The bulk operation on GPU blocks the rendering of new frames. It's hard to solve this problem and it actually have nothing to do with SNPE, because we can reproduce this issue using non-SNPE implementation (in-house OpenCL-based framework). You can simply change the placement of tensor operations to mitigate this problem. For example, you can do the computation on CPU (e.g.: tensorflow mobile), and the UI can be rendered properly while being much slower and CPU-hunger.
It's possible to visualize my explanation by on-device developer options. For more information, follow this link: https://developer.android.com/studio/profile/inspect-gpu-rendering#profile_rendering.
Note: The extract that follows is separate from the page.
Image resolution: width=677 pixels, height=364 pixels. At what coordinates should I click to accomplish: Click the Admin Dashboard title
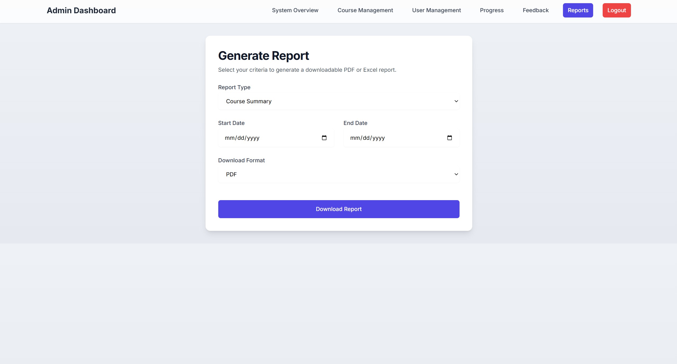point(81,10)
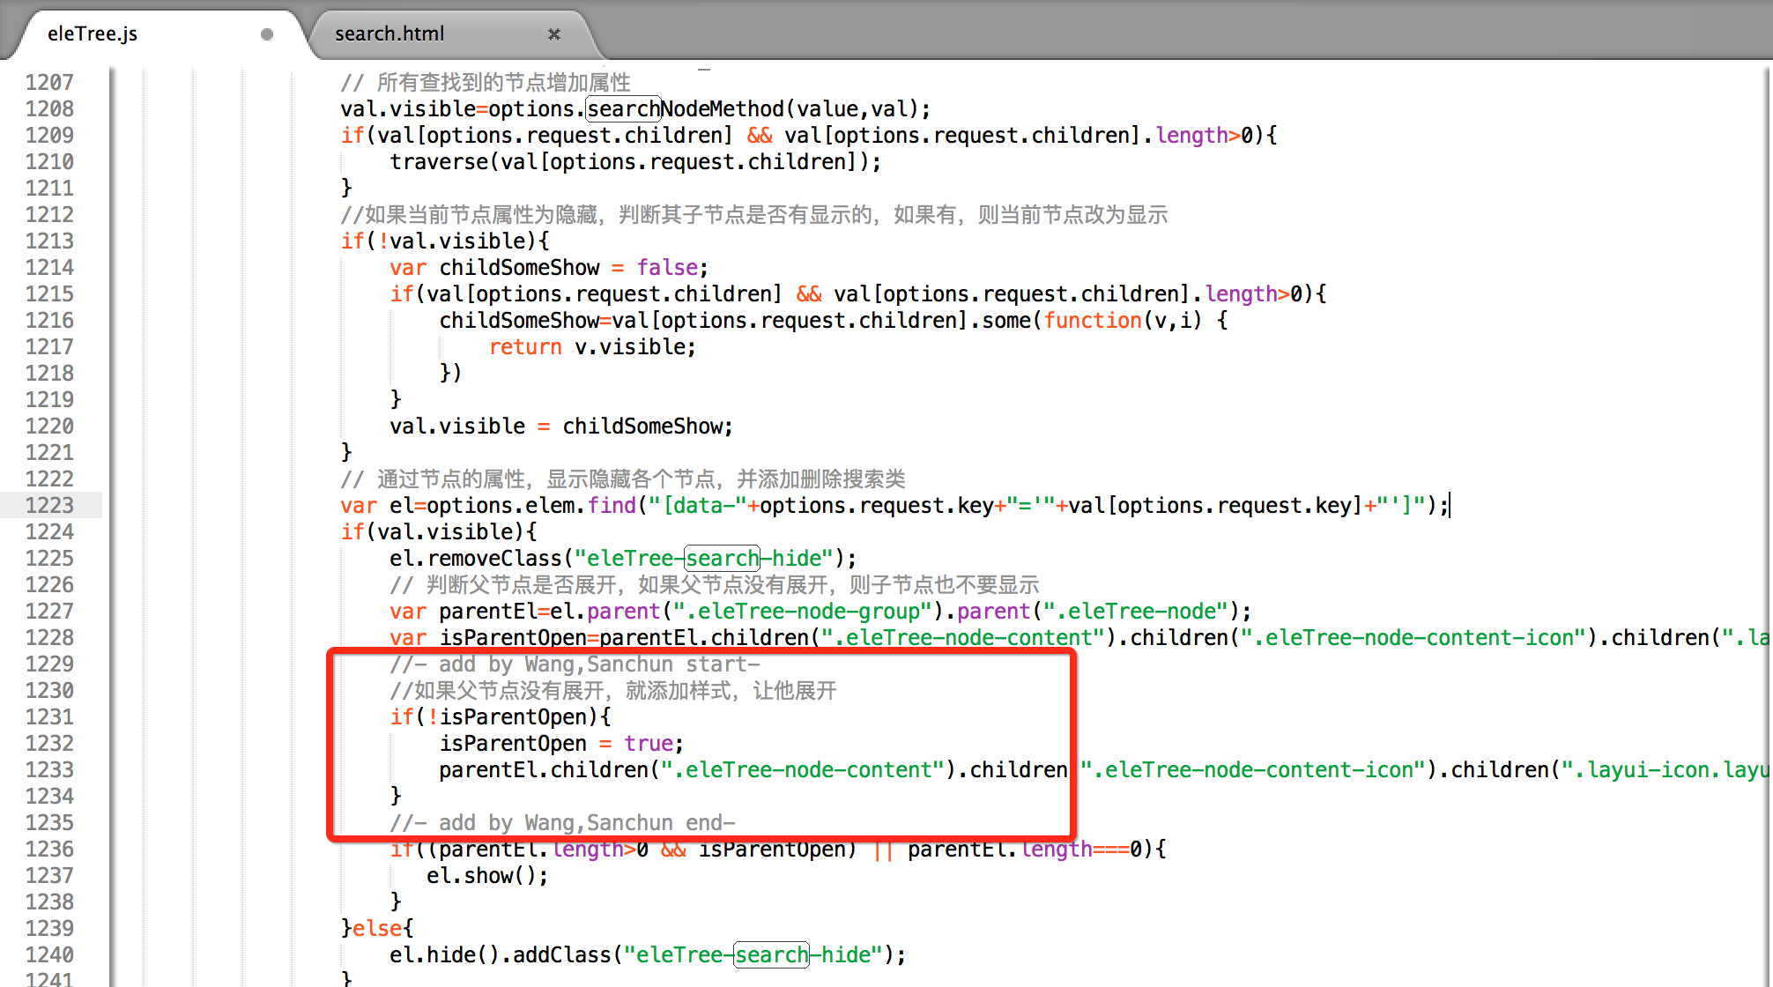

You'll be able to see that several "Swap Buffer"1 operations could take unusually long intervals.
The best solution is to do computation on DSP with quantized network, but there are many limitations on the available operators and memory.
It's possible that Android 8.1 could solve these issues with NN-API abstraction and OS-level scheduling of GPU-resource, but I would not expect too much from Google.
BTW: I have a hypothetical scheme to mitigate this issue by fragmenting the bulk operations. In theory, if the worker-thread would sleep for 20ms between sub-50ms operations so that UI thread could render properly, the user experience should be tolerable since the FPS could be maintained above 15. We'll try this scheme because this handicapped scheme should still be much faster than schemes based on CPU.